A parallel plate capacitor has a plate area of 6x10^-3 m^2 and a plate seperation of 3mm. A pd of 100v is established between its plates by a battery. After disconnecting the battery, the space between the plates is filled by a 3mm thick mica sheet of dielectric constant k=6

Answer 1

A parallel plate capacitor has plate area, A = 6 × 10^-3 m²

seperation between plates , d = 3mm = 3 × 10^-3 m

so, capacitance of parallel plate capacitor , C = $\frac{\epsilon_0A}{d}$

potential difference between plates, V = 100 volts .
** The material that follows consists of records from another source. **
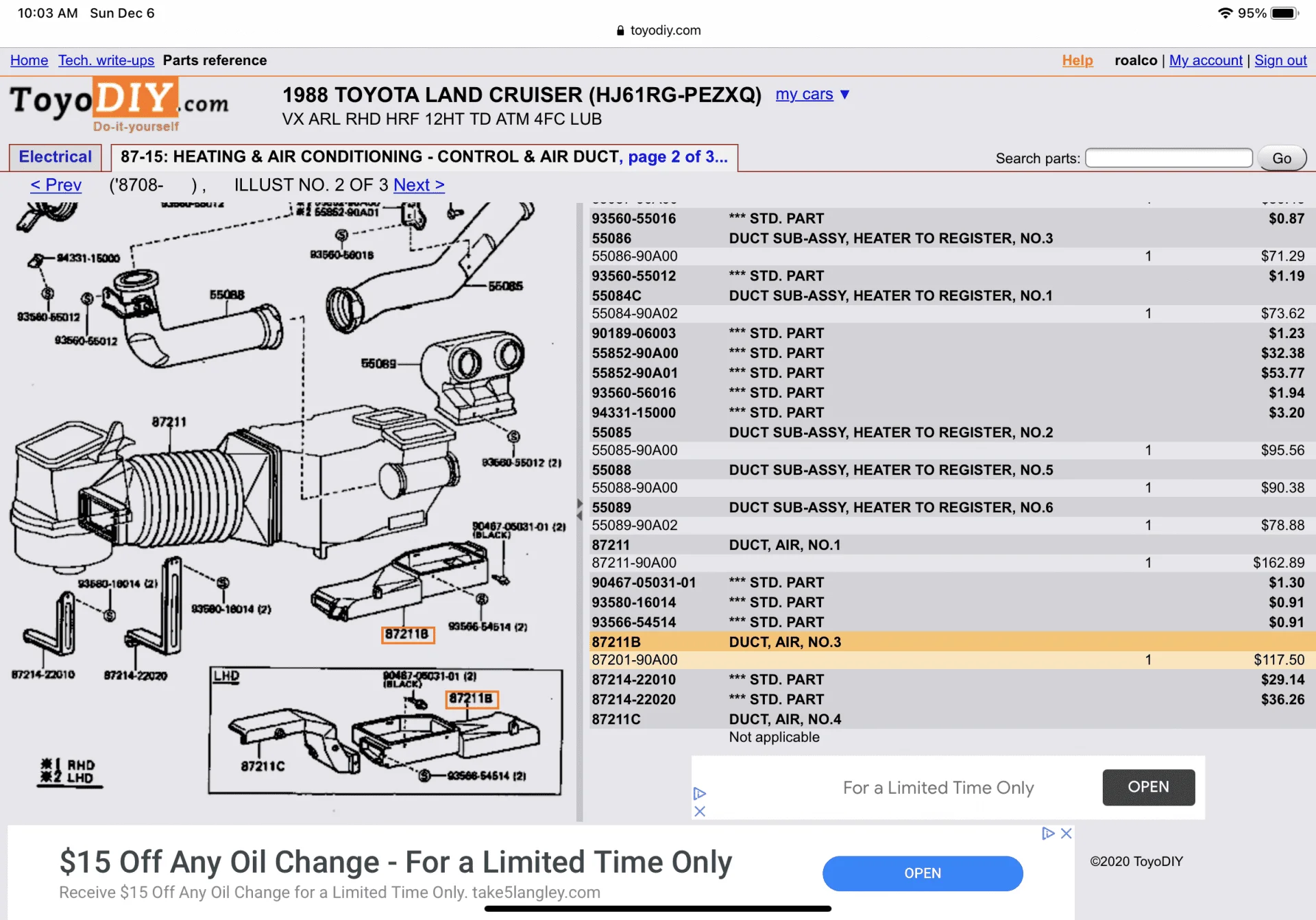Expand section title page 2 of 3 selector
Screen dimensions: 1316x920
click(x=677, y=157)
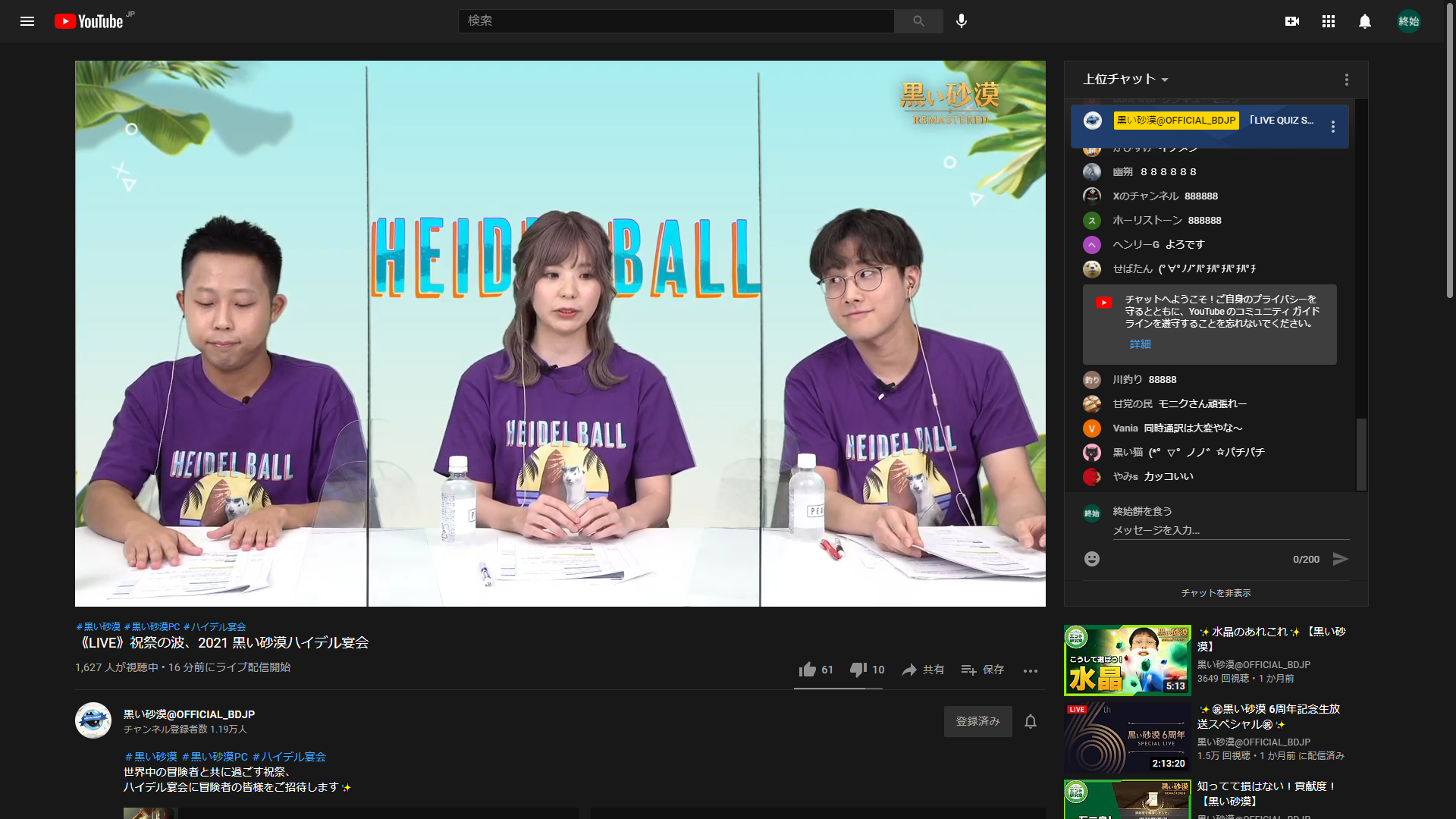Image resolution: width=1456 pixels, height=819 pixels.
Task: Click the search magnifier button
Action: [x=918, y=21]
now, charge stored in capacitor after disconnecting the battery, Q = CV

= $\frac{\epsilon_0A}{d}100$....(1)

now, after disconnecting the battery, a mica sheet of thickness 3mm is filled between plates.

so, new capacitance, C' = $\frac{\epsilon_0A}{d-t+\frac{t}{K}}$

as here d = t = 3mm

so, $C'=\frac{K\epsilon_0A}{d}$

then, potential difference across capacitor will be , $V=\frac{Q}{C'}$

= $\frac{100}{K}$

putting k = 6

then, potential difference = 100/6 = 16.67 volts.